You could try to uninstall and reinstall Futo.

That said, Futo has a Forum and that might be a better place to troubleshoot this issue or you open a new thread in this /e/OS forum.

demux · March 12, 2024, 5:56pm

I did not really bother about STT, knowingly that most of the common STT applications are using cloud backed for the audio transcription. But now with FUTO’s approach with a local Wisper server and trained speech LLMs is great!

This also works fine for my major use case, for voice querying my private Ollama AI with OpenWebUI front end running on my Home PC, from the mobile.

Edit: Open WebUI is pretty powerful in terms of features. It comes with builtin Wisper support for STT running on the GPU, that works well on the localhost. But, for allowing the mic in the browser to work, requires a HTTPS connection. So, either I have to add a reverse proxy in between or stick with the FUTO Voice Input for the mobile use.

Does anybody know why FUTO Voice Input did not make it to the F-Droid repo?

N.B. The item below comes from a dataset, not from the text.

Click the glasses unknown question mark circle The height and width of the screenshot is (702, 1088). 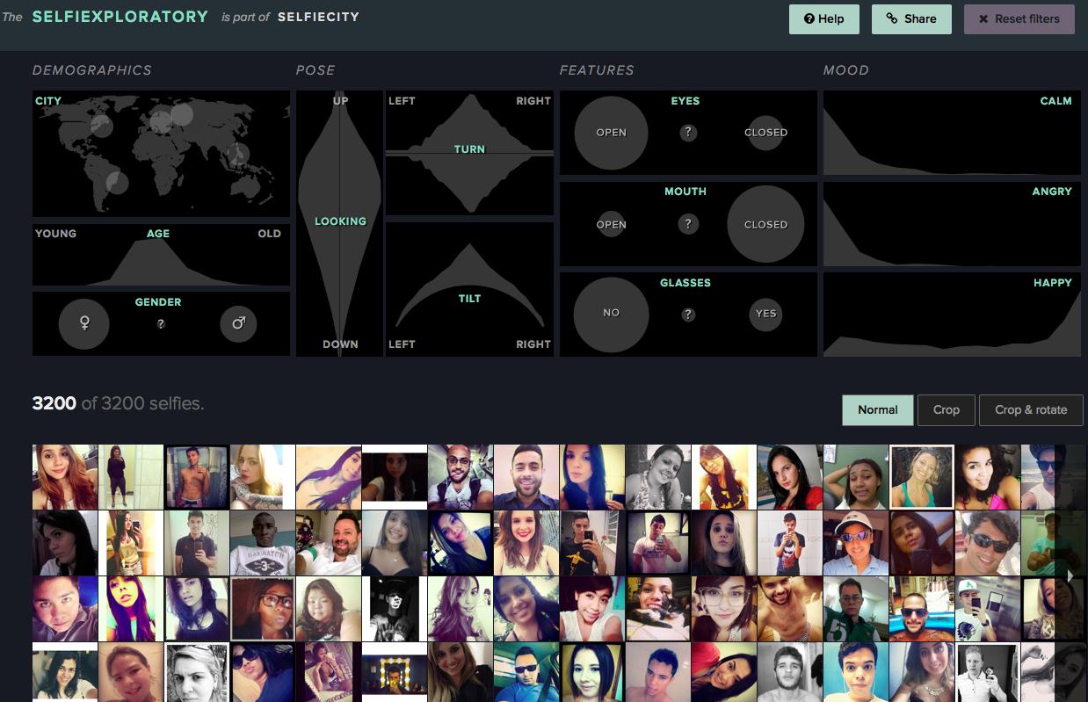688,315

Hermano · March 12, 2024, 8:24pm

It is in FDroid but you need to add the Repo.
https://app.futo.org/fdroid/repo/

demux · March 13, 2024, 6:18am

This more looks like FUTO’s personal repository, that can be added to F-Droid client store app’s PPA.

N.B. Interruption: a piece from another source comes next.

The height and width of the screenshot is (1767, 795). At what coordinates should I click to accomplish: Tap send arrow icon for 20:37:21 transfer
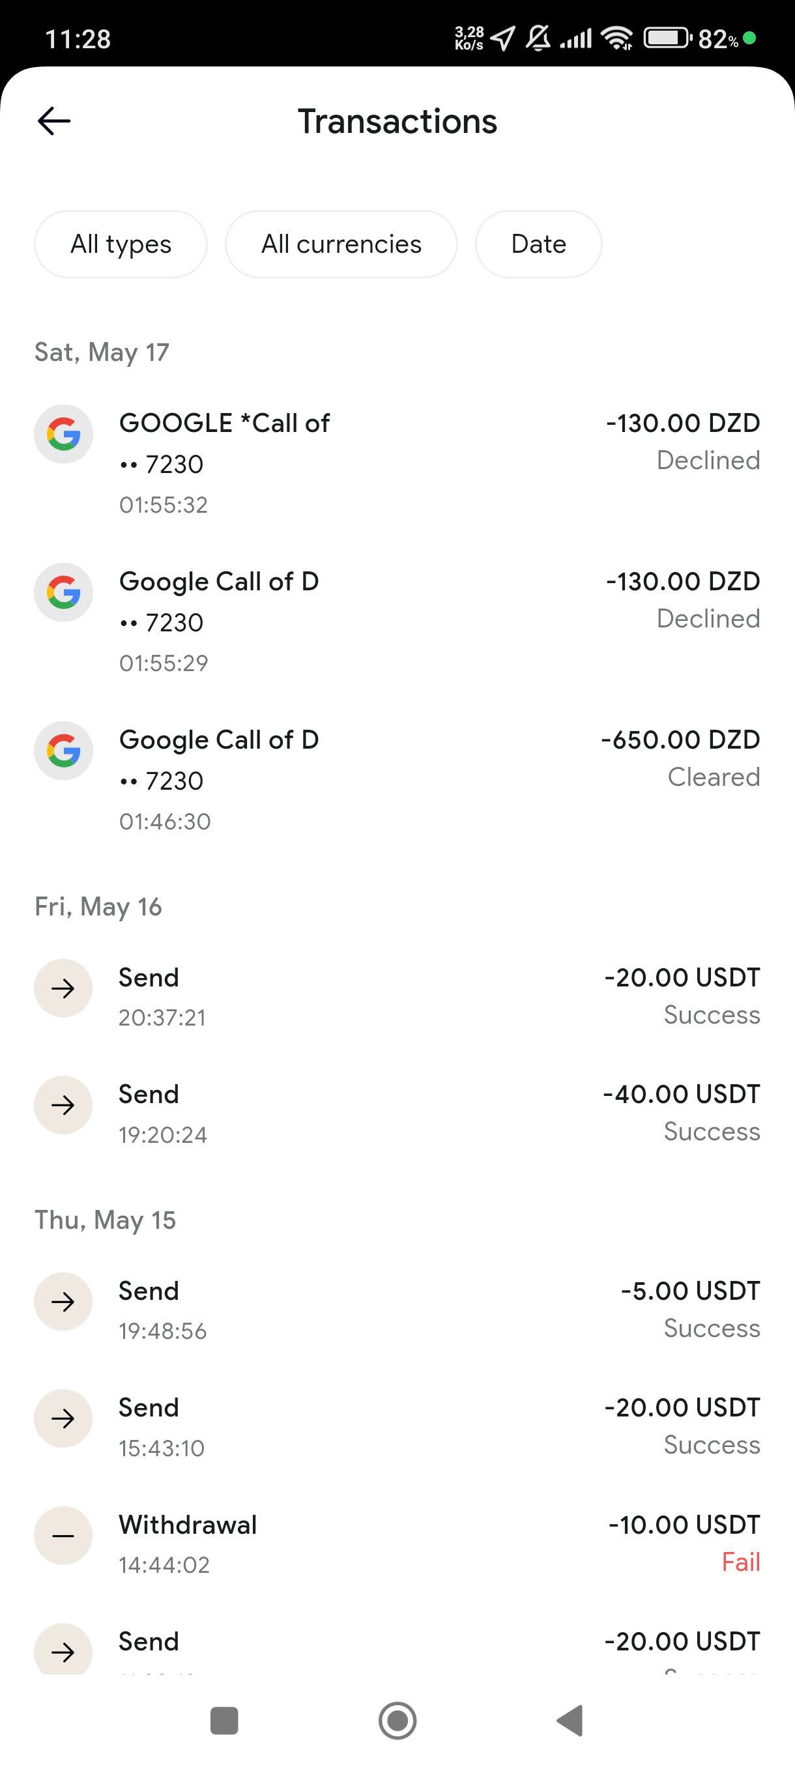[x=64, y=988]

So, there must have been a reason that FUTO Voice Input did not make it to F-Droid repo or was rejected by them.

GaelDuval · March 13, 2024, 7:46am

Well, Futo is using the OpenAI Whisper API… (which is extremely good and fast but running on OpenAI servers… )

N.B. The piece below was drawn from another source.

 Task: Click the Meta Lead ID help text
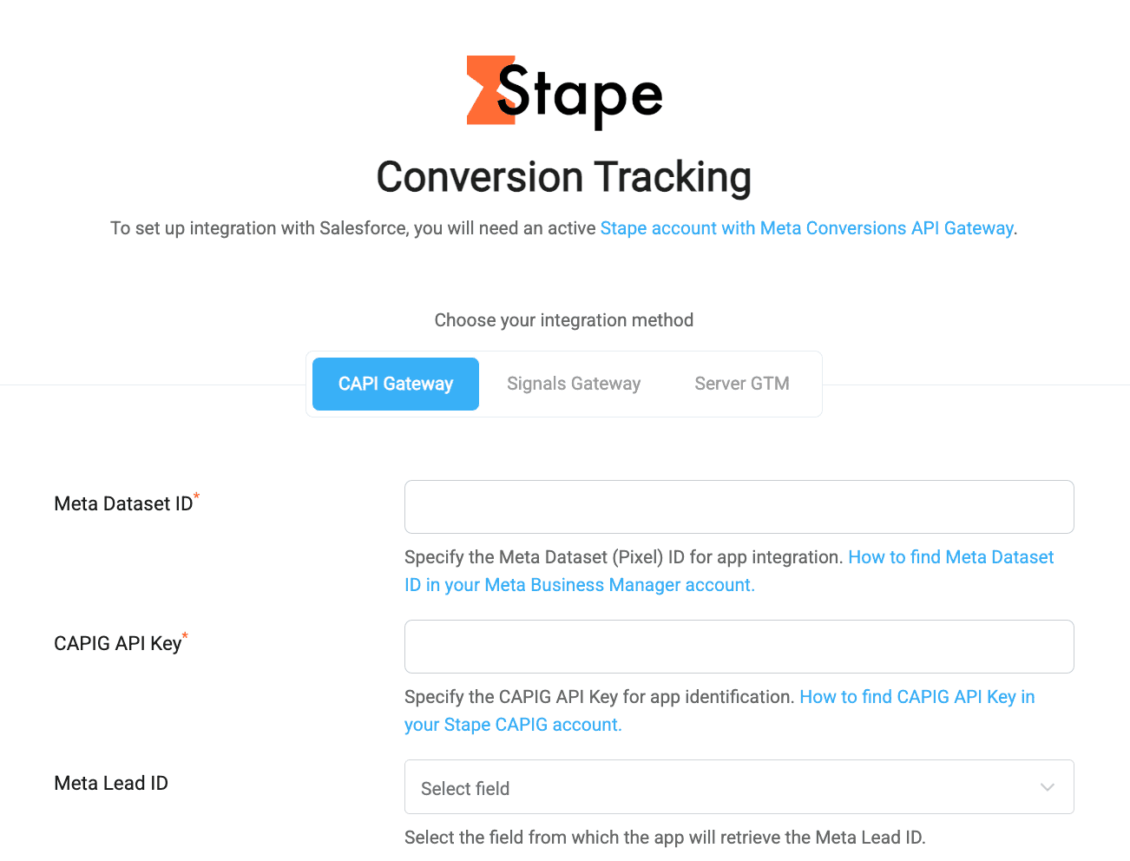click(665, 838)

tyxo · March 13, 2024, 7:58am

What do you mean by that? It’s working completely offline. It doesn’t even try to make a connection to the servers of OpenAI.

GaelDuval · March 13, 2024, 8:20am

I might be wrong, just noticed they were using Whisper. But maybe it’s running the Whisper model on the device? (I haven’t dived into the source code)

GaelDuval · March 13, 2024, 8:27am

Sadly, Futo is NOT an covered by an open source license https://gitlab.futo.org/alex/voiceinput/-/blob/master/FTL_LICENSE.md

tyxo · March 13, 2024, 8:33am

Yes, I think it’s running the whisper model. I am using the whisper model on my desktop. Here I use a tool called DSNote (speech note). It’s a very great tool.

tyxo · March 13, 2024, 8:35am

This is indeed an issue that others reported too. So it’s not really clear why the developers of this tool use such a license but I think they have something specific in mind. For example, getting a larger user base and then switch to something commercial. I don’t know.